Ndoti wins. If Kilua chooses a side and a vertex of that side as $X$, Ndoti chooses the other side incident with $X$ and $Y\equiv X$. Then $XYZW$ is a triangle inscribed in the square, of area at most half of that of the square. So say Kilua chooses side $AB$ and point $X \in (A,B)$. Now Ndoti chooses side $DA$ and $Y\equiv A$. If Kilua next chooses side $BC$, then Ndoti may choose side $CD$ and $Z\equiv C$, thus the quadrilateral $XYZW$ is contained in the triangle $ABC$. Thus Kilua must choose side $CD$, but then Ndoti may choose side $BC$ and $Z\equiv B$, thus $XYZW$ is again a triangle inscribed in the square.

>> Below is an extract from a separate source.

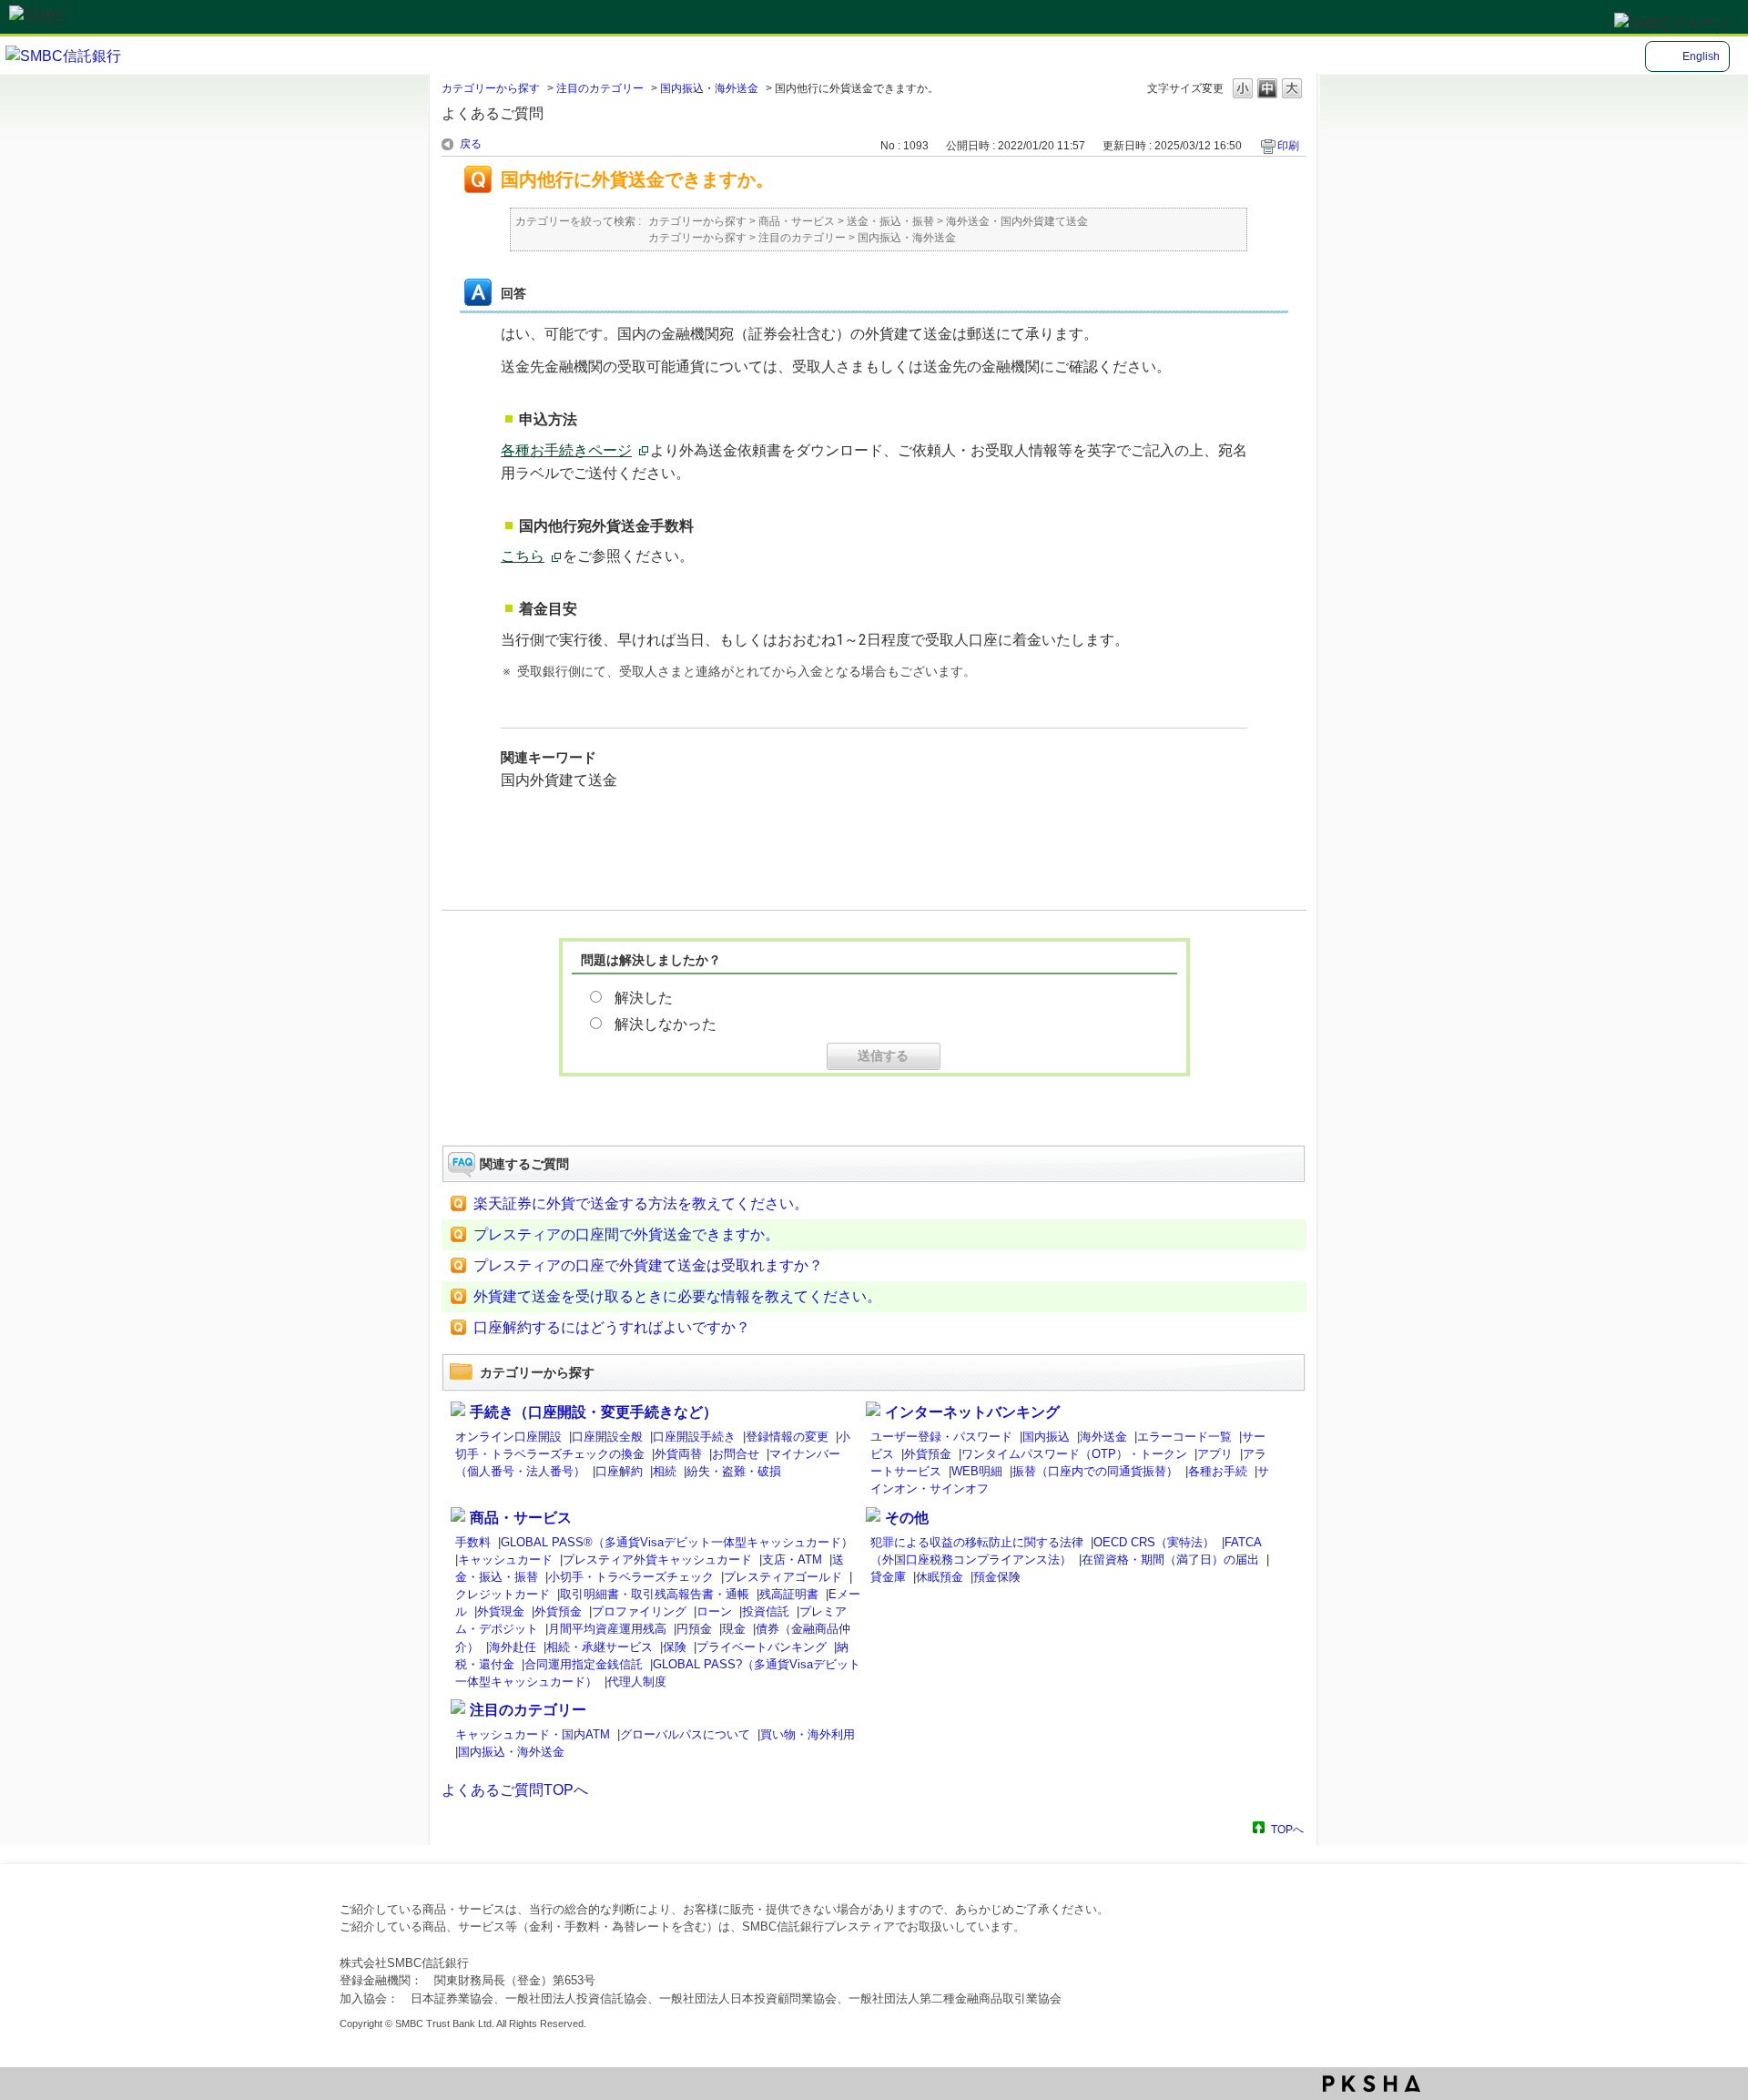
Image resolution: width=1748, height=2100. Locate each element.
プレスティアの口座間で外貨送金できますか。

Hey, I didn't mention, but Ndoti and Kilua cannot choose the same vertex as their points. For example, if Kilua chooses the side $AB$ and $X \equiv B$, Ndoti cannot choose the side $BC$ and $Y \equiv B$, but he can choose any other point at this side.

Then Kilua trivially wins. First she chooses side $AB$ and $X\equiv A$. If Ndoti chooses side $CD$ or $DA$, next Kilua chooses side $BC$ and $Z\equiv B$, otherwise next Kilua chooses side $DA$ and $Z\equiv D$. Now the quadrilateral $XYZW$ has a common side with the square, a vertex on the opposite side, and is not degenerated to a triangle, hence its area is strictly larger than half of that of the square.